• _DIRECTIONS FOR THIS TASK_
Below are some records. Set down exactly the line holding "[LinkedIn Share] (8, 1290)" and every later line through the end, omitting the pictures.

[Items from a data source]
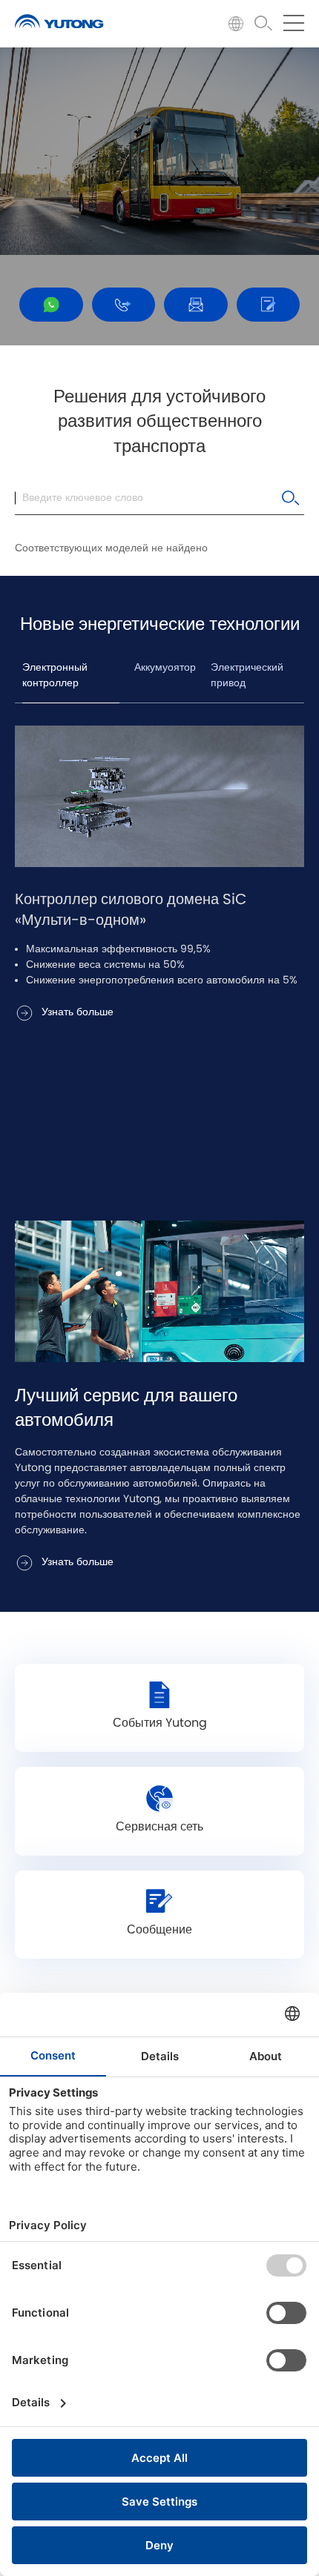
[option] (159, 875)
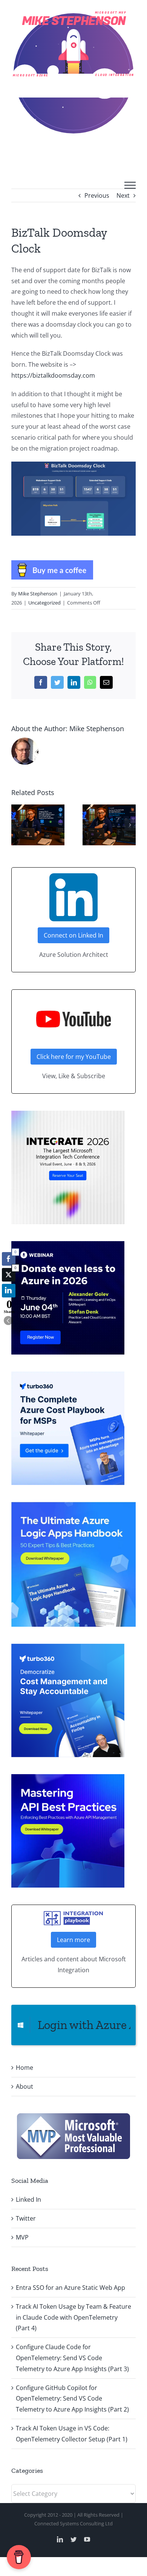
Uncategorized (44, 602)
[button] (17, 825)
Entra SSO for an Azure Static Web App (70, 2287)
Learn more (73, 1940)
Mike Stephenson (37, 593)
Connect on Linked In (73, 935)
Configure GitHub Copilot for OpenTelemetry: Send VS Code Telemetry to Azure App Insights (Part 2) (72, 2399)
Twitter (26, 2218)
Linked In (28, 2199)
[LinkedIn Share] (8, 1290)
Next (123, 195)
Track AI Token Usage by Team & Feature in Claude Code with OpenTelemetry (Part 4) (73, 2317)
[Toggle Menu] (130, 185)
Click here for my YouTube (74, 1056)
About (24, 2086)
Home (24, 2067)
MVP (22, 2237)
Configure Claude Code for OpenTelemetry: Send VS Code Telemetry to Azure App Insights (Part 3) (72, 2358)
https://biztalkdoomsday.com (53, 375)
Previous (96, 195)
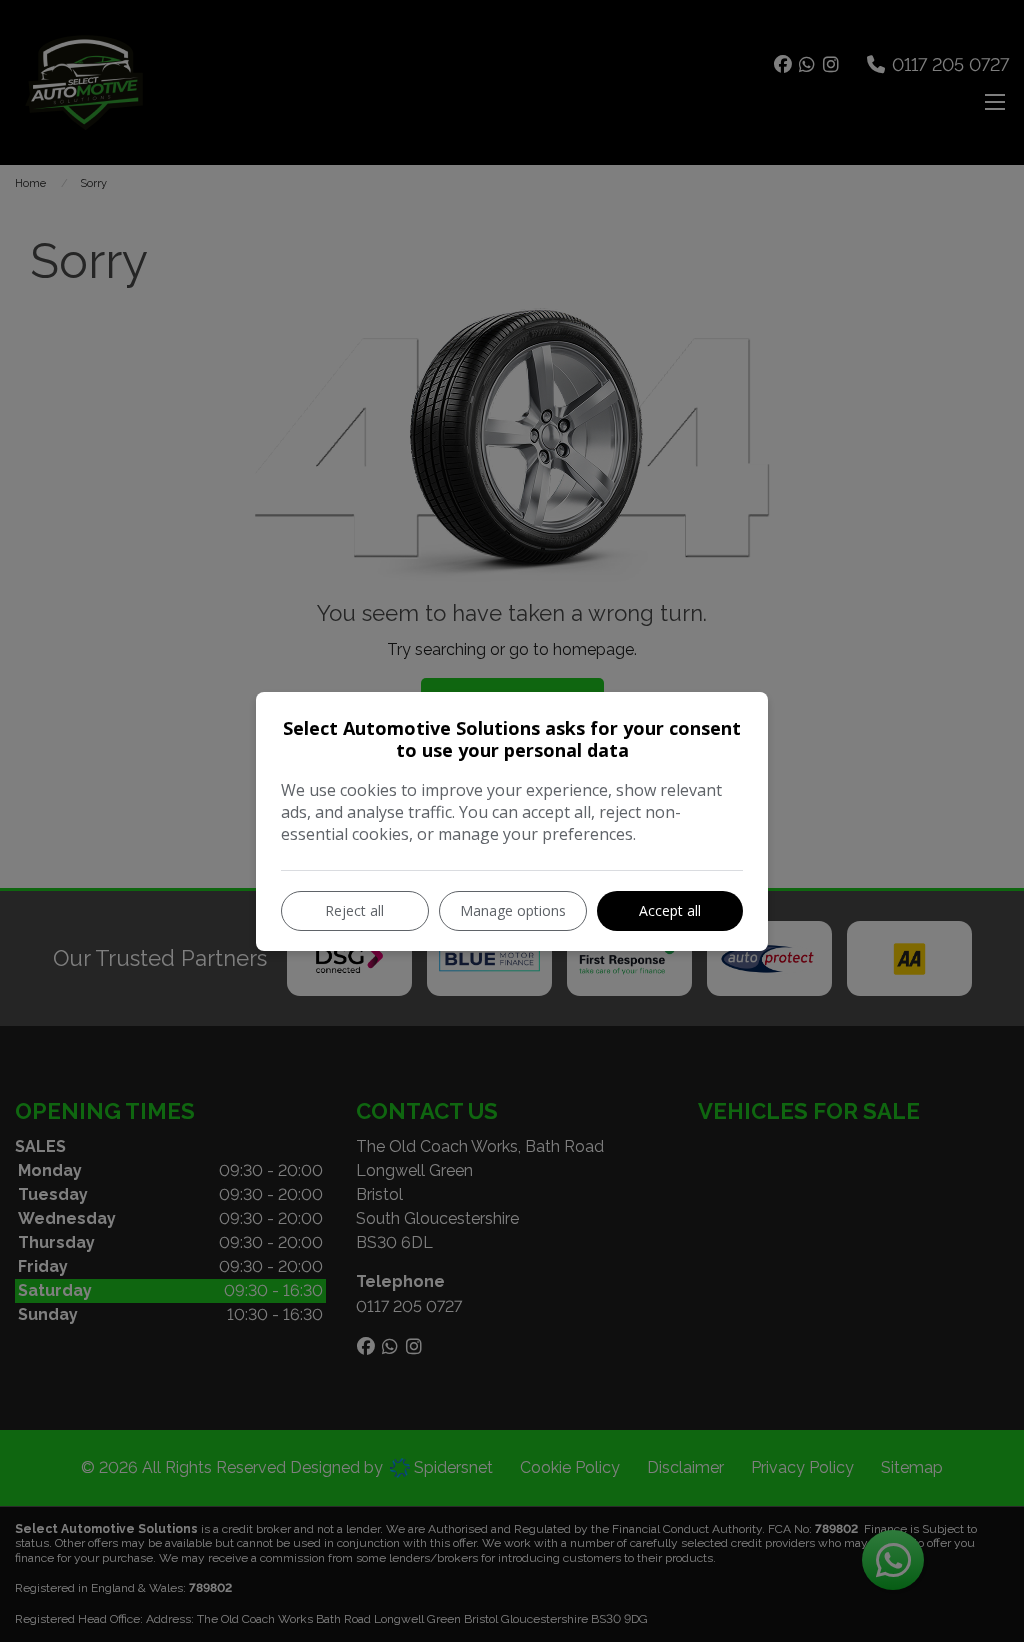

• _ANSWER SECTION_
[LinkedIn Share] (8, 1290)
Next (123, 195)
Track AI Token Usage by Team & Feature in Claude Code with OpenTelemetry (Part 4) (73, 2317)
[Toggle Menu] (130, 185)
Click here for my YouTube (74, 1056)
About (24, 2086)
Home (24, 2067)
MVP (22, 2237)
Configure Claude Code for OpenTelemetry: Send VS Code Telemetry to Azure App Insights (Part 3) (72, 2358)
https://biztalkdoomsday.com (53, 375)
Previous (96, 195)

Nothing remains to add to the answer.